Reputation: 138
for example for the tow columns
target read
AATGGCATC AATGGCATG
AATGATATA AAGGATATA
AATGATGTA CATGATGTA
I want to add the column
target read differnces
AATGGCATC AATGGCATG (C,G,8)
AATGATATA AAGGATATA (T,G,3)
AATGATGTA CATGATGTA (A,G,0)
Upvotes: 2
Views: 338
Reputation: 23099
Lets split on each word (whilst removing the initial whitespace) and create a stacked dataframe, there we can count each occurance using a cumulative count and drop all the duplicates whilst finally creating our tuple.

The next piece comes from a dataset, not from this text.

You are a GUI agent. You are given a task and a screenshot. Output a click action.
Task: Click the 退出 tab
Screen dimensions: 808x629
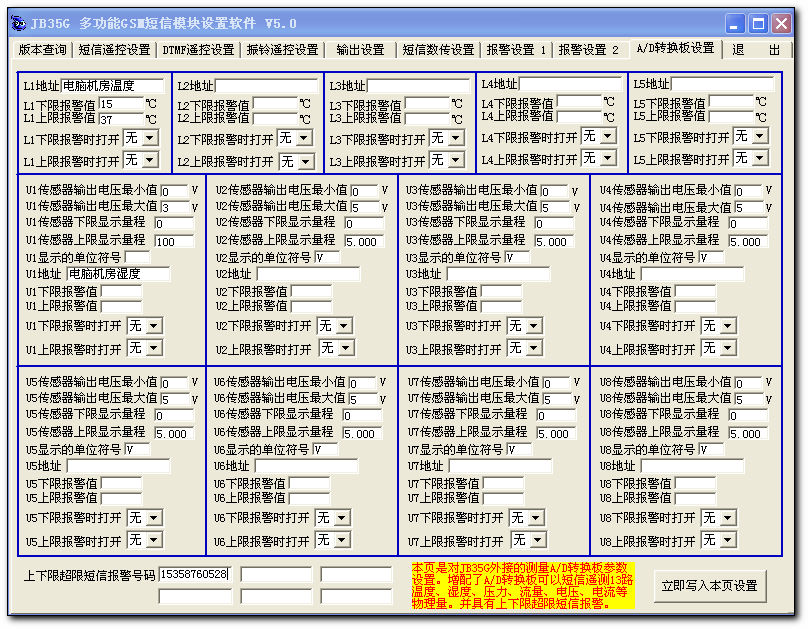[x=755, y=50]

the key functions here will be explode
, str_split
, stack
and drop_duplicates
s = (
df.stack()
.str.split("")
.explode()
.to_frame("words")
.replace("", np.nan, regex=True)
.dropna()
)
s['enum'] = s.groupby(level=[0,1]).cumcount()
df["diff"] = (
s.reset_index(0)[
~s.reset_index(0).duplicated(subset=["level_0", "words", "enum"], keep=False)
]
.groupby("level_0")
.agg(words=("words", ",".join), pos=("enum", "first"))
.agg(tuple, axis=1)
)
print(df)
target read diff
0 AATGGCATC AATGGCATG (C,G, 8)
1 AATGATATA AAGGATATA (T,G, 2)
2 AATGATGTA CATGATGTA (A,C, 0)
print(s.reset_index(0)[
~s.reset_index(0).duplicated(subset=["level_0", "words", "enum"], keep=False)])
level_0 words enum
target 0 C 8
read 0 G 8
target 1 T 2
read 1 G 2
target 2 A 0
read 2 C 0
Upvotes: 2
Reputation: 156
I think this simple function might help you (Keep in mind that this is not a vectorised way of doing it):
import pandas as pd
import difflib as dl
# create a dataframe
# pass the columns as argument to the function below
# df refers to the data frame
def differences(a,b):
differences=[]
for i in range(len(a)):
l=list(dl.ndiff(a[i].strip(),b[i].strip()))
temp=[x[2] for x in l if x[0]!=' ' ]
for x in l:
if x[0]=='-' or x[0]=='+':
temp.append(l.index(x))
differences.append(tuple(temp[:3]))
return differences
df['differences']=differences(df['target'],df['read'])
print(df)
Upvotes: 1